Why this 1988 Guerrilla Girls poster turned up in a product shot is a mystery. All it’d take, though, is one woman artist doing styling or shooting non-garage furniture for a hardware megastore as one or two of her 4 free-lance jobs.
The original version, with the logo left on, is available from the Guerrilla Girls themselves for just $30. The sideboard offering dust-free storage is $400. This poster of a line drawing of a deer remains unidentified.
You’d think I’d expect this sort of thing now, but a reverse image search for the deer image took a wild turn. The Google results come back with the suggested text, “schwarz weiß bilder malen” [“paint white & black pictures”] and multiple thumbnails of furniture product shots that seem to include the deer, but clicking through invariably leads to a different assortment of images altogether.

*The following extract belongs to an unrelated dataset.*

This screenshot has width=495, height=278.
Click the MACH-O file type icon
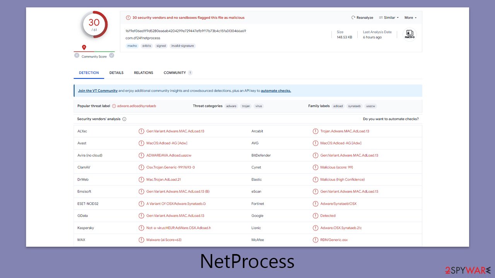coord(410,34)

Oh wait, here’s one on Amazon, in a glamour shot for some apothecary bottles:
And then it shows up on a clothes rack from the German furniture company Woltu, whose product number doesn’t work on Amazon US.
Here is the deer on alibaba, making the Jiangsu Deper Door Control Technology Company, Ltd’s online showroom a home.
The deer also turned up over a daybed by a company called Latitude Run at Wayfair. Latitude Run turns out to be a Wayfair sock puppet brand, that all about “clean lines, urban attitude, and popping colors” from the loft to the living room. And it is the original source of the brand-free Home Depot sideboard. All these images seem digitally constructed-except, oddly, the Guerrilla Girls ones, which, even though they’re digitally altered, still feel uncannily physical.
The Decorative Accents category at Latitude Run has more than 25,000 items. I stopped a few pages in when I hit a Banksy with gallery wrap. It all makes me think our woman artist has more than 4 free-lance jobs.